Segment Open

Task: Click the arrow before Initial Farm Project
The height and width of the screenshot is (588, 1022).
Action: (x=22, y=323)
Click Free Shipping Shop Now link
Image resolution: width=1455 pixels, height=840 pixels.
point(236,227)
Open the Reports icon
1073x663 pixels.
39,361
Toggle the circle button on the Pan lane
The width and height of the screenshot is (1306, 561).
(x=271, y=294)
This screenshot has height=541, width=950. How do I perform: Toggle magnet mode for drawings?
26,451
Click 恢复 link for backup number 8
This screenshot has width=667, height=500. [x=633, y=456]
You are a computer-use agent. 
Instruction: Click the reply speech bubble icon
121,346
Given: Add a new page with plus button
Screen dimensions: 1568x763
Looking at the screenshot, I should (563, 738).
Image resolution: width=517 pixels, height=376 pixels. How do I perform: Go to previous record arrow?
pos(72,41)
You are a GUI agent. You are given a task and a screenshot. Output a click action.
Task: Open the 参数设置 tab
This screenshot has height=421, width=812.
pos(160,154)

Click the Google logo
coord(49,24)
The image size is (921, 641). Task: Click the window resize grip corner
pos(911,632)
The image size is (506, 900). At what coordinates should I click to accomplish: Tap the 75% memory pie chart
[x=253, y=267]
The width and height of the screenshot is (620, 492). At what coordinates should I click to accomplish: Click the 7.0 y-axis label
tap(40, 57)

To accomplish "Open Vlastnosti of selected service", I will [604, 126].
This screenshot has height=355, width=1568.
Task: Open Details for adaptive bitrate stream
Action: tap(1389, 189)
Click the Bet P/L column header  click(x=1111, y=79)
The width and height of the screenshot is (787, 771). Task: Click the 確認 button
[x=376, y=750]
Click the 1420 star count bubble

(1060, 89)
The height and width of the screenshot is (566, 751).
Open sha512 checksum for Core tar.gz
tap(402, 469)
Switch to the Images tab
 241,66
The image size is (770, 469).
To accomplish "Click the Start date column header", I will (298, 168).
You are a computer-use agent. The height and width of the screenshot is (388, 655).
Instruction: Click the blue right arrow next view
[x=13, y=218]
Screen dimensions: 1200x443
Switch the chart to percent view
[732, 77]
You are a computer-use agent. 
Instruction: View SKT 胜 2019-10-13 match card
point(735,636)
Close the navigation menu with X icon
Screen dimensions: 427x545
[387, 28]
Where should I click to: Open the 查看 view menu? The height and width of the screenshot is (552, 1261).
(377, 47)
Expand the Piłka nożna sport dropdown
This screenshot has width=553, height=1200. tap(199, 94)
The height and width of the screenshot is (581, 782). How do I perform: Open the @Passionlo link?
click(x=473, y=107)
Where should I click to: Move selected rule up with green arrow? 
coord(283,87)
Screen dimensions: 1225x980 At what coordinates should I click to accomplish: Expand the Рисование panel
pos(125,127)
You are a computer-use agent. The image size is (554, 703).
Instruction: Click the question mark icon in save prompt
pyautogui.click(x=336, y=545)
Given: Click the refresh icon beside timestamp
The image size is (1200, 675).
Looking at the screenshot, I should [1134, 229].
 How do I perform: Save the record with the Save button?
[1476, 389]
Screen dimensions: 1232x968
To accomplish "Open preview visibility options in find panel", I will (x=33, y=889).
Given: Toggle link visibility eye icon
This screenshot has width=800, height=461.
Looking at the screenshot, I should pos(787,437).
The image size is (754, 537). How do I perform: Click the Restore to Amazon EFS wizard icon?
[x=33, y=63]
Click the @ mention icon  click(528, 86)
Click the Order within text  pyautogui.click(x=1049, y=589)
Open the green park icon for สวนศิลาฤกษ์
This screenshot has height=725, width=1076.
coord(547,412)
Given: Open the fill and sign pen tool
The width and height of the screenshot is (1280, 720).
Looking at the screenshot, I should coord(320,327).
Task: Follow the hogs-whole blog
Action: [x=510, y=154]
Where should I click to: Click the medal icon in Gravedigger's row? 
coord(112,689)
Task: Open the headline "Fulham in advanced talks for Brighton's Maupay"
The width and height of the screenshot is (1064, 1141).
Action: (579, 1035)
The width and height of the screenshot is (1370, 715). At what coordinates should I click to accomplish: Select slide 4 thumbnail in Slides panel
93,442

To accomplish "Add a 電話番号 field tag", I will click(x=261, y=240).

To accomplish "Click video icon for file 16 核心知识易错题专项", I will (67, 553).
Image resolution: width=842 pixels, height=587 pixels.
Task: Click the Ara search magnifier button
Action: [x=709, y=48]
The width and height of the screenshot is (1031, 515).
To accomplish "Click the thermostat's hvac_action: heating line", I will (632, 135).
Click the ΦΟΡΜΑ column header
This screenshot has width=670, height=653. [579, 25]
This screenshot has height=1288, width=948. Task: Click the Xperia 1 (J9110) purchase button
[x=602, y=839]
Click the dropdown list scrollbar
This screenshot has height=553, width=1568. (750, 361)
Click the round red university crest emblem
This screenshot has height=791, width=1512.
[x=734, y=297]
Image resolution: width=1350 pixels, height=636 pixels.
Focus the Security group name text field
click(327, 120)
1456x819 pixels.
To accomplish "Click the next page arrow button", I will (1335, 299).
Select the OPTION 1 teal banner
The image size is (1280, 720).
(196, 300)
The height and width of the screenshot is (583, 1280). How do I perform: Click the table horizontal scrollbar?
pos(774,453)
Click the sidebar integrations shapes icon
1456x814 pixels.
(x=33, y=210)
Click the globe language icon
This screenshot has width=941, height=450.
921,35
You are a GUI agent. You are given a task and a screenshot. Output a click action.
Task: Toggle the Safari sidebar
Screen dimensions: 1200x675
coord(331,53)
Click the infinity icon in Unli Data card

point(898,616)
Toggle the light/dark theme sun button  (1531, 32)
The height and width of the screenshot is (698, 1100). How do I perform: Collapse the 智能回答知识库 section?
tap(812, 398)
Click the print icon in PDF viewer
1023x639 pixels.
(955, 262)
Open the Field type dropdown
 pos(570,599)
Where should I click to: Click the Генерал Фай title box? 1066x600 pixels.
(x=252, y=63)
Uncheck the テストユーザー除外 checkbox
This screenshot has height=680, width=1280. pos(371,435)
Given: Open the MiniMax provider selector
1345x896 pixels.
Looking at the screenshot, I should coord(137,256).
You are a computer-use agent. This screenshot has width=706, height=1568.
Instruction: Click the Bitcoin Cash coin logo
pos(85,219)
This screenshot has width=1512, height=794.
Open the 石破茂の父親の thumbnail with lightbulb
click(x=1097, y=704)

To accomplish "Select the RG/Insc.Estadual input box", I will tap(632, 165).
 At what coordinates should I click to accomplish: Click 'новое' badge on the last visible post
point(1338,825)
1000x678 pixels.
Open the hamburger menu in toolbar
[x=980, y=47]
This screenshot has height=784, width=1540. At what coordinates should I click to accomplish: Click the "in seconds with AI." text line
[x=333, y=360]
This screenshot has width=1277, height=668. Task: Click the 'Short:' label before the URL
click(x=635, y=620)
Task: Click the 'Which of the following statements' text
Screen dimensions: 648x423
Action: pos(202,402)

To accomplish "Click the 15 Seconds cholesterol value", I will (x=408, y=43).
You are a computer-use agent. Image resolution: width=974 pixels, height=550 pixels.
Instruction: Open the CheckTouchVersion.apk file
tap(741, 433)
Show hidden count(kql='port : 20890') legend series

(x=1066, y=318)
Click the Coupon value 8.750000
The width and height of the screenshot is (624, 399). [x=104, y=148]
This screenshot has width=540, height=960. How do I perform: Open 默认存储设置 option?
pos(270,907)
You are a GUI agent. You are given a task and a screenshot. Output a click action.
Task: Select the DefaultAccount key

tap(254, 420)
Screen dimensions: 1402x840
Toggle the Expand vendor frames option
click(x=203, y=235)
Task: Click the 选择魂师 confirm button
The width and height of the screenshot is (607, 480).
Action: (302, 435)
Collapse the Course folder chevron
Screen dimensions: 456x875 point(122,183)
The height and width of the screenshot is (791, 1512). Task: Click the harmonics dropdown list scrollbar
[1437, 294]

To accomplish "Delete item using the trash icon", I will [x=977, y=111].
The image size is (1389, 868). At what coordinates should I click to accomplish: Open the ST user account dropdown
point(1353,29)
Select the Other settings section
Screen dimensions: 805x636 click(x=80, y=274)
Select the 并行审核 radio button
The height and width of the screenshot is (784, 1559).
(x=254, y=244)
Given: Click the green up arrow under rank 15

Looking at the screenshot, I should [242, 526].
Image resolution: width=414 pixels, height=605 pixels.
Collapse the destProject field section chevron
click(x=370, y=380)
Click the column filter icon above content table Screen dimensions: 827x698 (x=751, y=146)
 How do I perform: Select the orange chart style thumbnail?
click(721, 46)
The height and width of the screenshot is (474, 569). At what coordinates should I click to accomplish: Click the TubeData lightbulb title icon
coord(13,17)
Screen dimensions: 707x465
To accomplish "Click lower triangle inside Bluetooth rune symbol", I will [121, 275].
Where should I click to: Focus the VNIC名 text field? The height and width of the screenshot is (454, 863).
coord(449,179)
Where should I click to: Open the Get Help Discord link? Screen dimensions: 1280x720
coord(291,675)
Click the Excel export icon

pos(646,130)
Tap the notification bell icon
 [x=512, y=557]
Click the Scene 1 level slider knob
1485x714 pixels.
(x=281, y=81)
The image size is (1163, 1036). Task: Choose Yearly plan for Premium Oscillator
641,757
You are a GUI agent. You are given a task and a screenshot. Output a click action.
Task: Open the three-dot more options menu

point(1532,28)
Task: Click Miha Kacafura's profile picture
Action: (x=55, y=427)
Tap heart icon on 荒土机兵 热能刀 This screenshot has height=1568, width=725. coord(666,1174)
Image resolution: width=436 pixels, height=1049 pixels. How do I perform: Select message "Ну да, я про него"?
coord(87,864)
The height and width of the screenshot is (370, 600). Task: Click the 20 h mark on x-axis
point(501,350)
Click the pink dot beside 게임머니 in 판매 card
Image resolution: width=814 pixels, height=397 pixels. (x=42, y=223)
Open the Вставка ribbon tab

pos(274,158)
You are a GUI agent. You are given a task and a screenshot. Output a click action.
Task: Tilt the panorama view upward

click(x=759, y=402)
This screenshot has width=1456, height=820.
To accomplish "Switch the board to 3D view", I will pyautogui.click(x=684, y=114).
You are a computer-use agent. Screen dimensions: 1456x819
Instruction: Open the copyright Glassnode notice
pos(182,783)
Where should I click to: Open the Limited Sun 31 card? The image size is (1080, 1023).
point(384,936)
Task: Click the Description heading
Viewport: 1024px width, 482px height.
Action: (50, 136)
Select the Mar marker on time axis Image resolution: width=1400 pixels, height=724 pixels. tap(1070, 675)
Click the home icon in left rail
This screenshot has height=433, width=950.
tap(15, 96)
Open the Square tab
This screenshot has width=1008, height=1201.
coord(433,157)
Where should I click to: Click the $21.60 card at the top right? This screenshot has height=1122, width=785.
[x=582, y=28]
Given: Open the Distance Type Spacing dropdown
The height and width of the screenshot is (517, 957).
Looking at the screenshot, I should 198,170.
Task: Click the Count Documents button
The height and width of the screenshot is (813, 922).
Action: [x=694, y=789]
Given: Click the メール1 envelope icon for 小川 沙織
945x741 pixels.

Segment Closed

YOUR TASK: The result should be the lines from the line with "The height and width of the screenshot is (517, 957)." to the last line of the material, returned exactly and without any other line.

RESULT FOR THIS TASK:
The height and width of the screenshot is (517, 957).
Looking at the screenshot, I should 198,170.
Task: Click the Count Documents button
The height and width of the screenshot is (813, 922).
Action: [x=694, y=789]
Given: Click the メール1 envelope icon for 小川 沙織
945x741 pixels.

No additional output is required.